“Beni bu havalar mahvetti” mısraını ne çok söyleriz bahar
aylarında. Bütün kış boyunca baharı bekler, sonra da üzerimize
çöken tembellikten şikayet ederiz. Hem şikayet ederiz hem de yaz
ayları gelince güneşin altında şöyle gamsız tasasız oturmak
isteriz.
Oturanlar vardır, ne ki gündelik hayatın telaşı içinde karıncalar
misali ağır yükün altında ezilmiş olanlara bakıp bakıp, kendilerini
yetersiz gördükleri için güneş ile gamsız buluşmanın sevincini pek
yaşayamaz, emekli insan mutsuzluğu ile yorgun düşerler.

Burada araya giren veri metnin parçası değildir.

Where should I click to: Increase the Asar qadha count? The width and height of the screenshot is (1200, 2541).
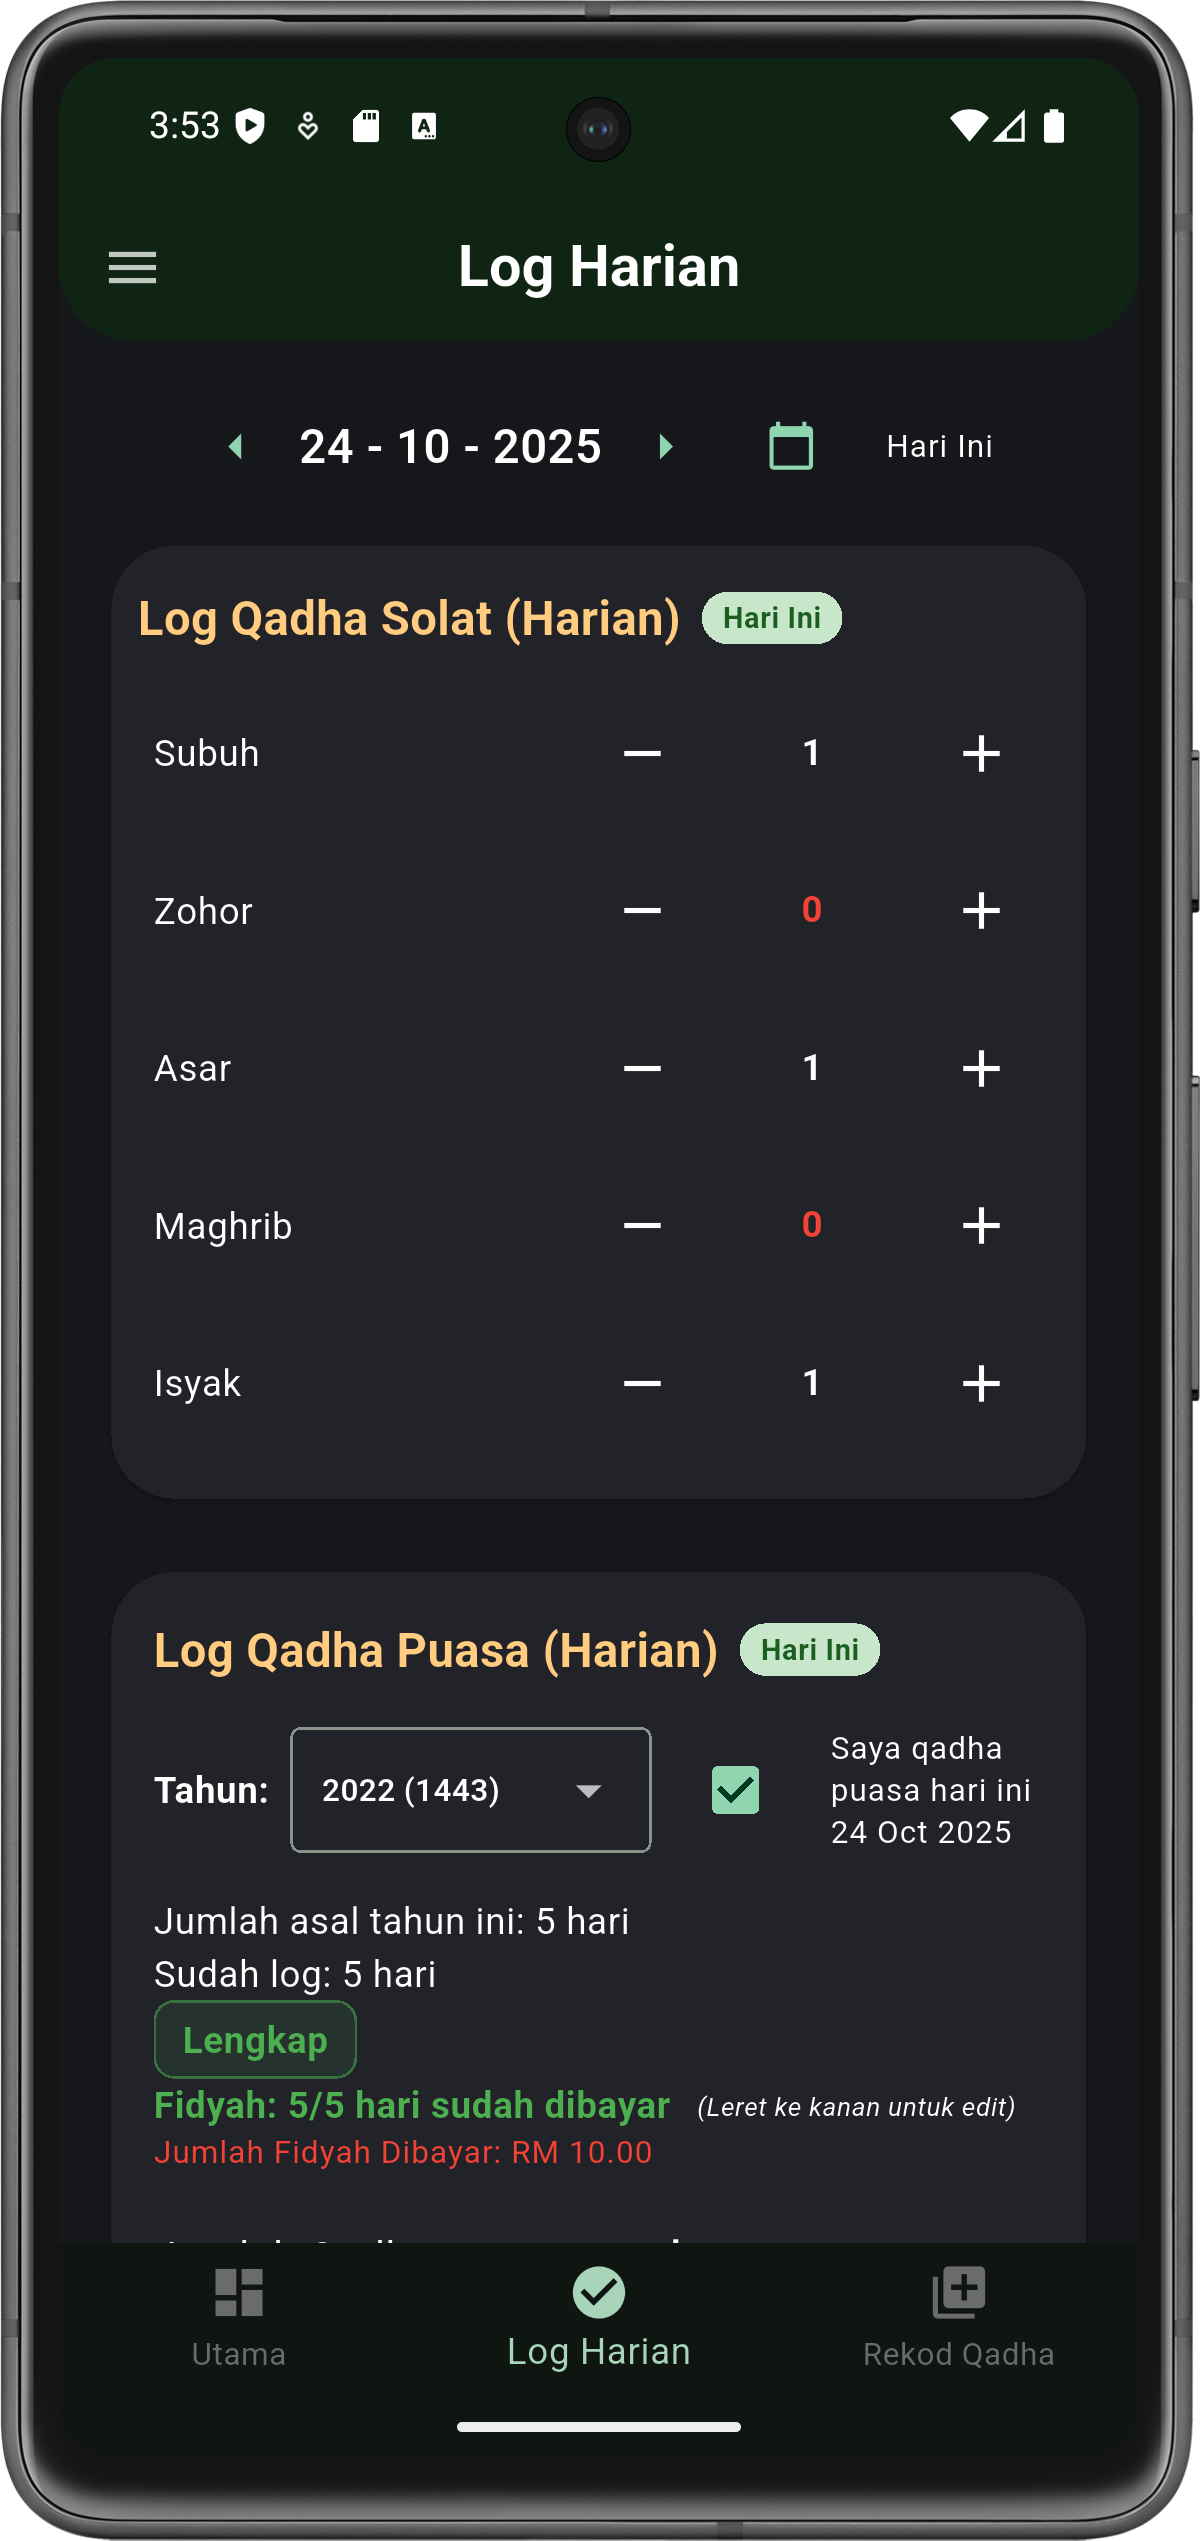pos(981,1068)
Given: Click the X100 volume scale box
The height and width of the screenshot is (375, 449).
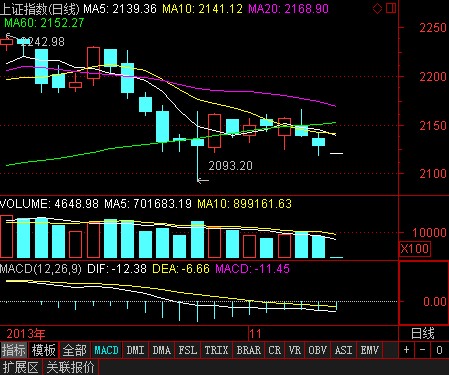Looking at the screenshot, I should 415,248.
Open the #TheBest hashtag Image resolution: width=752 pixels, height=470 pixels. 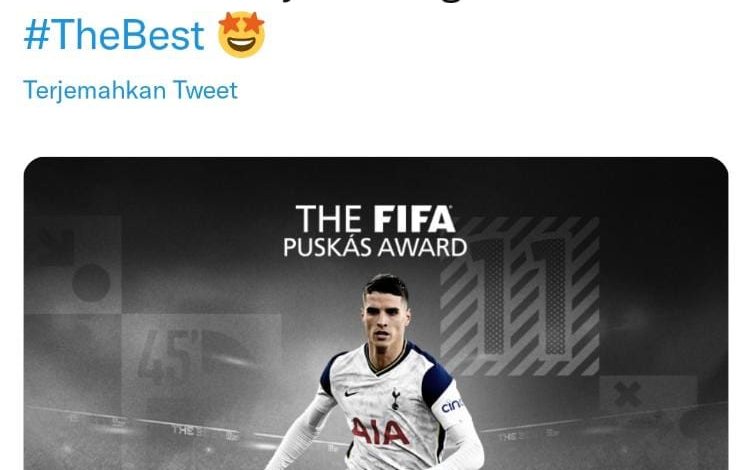tap(114, 35)
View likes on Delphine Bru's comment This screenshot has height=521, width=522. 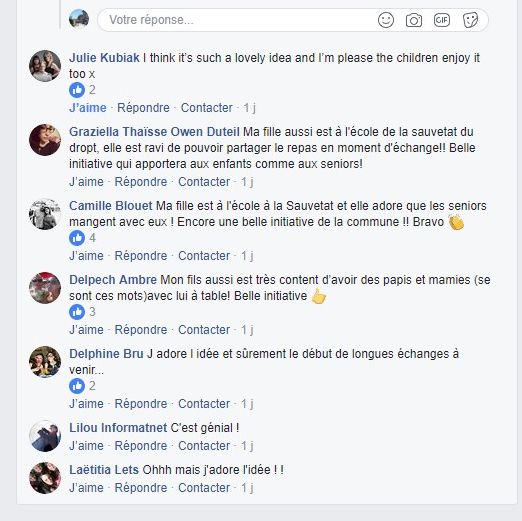point(82,386)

Seçim propagandalarının bile emeklilerin “bayram harçlığı”na
kilitlendiği şu günlerde “Tembellik Hakkı” üzerinden konuşalım
mı?
“Tembellik hakkı” Marx'ın damadı Paul Lafargue'ye ait bir
risale.
“Halkların Baharı” diye bilinen, 1848 yılının çalışma şartlarına
dair ilginç tasvirleri var:
“Haziran 1848'de işçiler, elde silah, bu çalışmayı ailelerine zorla
dayattılar; karılarını ve çocuklarını sanayinin baronlarına teslim
ettiler. Kendi aile yuvalarını kendi elleriyle yıktılar;
karılarının sütünü kendi elleriyle kuruttular; hamile ve bebek
emziren bahtsız kadınlar, bellerinin bükülmesi ve sinirlerinin
tükenmesi pahasına maden ocaklarına ve fabrikalara gitmek zorunda
kaldılar; çocuklarının yaşamını ve sağlığını erkek işçiler kendi
elleriyle parçaladılar. Utan proletarya! Halk masallarımızın ve
eski hikayelerimizin sözünü ettiği, sözünün eri, dobra dobra
konuşan... kadınlar nerede? Taban tepip duran, hem yemek yapan, hem
şarkı söyleyen, yaşam tohumları ekip neşe saçan, sağlıklı ve gürbüz
çocukları hiç zahmetsiz doğuran o ehli keyif kadınlar nerede? Bugün
kolu kanadı kırık cılız çiçekler olan soluk renkli, kansız ve
cansız midesi sakat fabrika kadınları ve kızları var.”